[Stored data entries]
-- Opening Marker --

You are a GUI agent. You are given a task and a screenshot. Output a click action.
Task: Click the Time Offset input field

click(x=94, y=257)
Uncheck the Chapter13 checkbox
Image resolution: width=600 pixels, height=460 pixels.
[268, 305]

-- Closing Marker --

What you are asked to do: All of the entries above need to be retyped exactly.

Your response:
You are a GUI agent. You are given a task and a screenshot. Output a click action.
Task: Click the Time Offset input field

click(x=94, y=257)
Uncheck the Chapter13 checkbox
Image resolution: width=600 pixels, height=460 pixels.
[268, 305]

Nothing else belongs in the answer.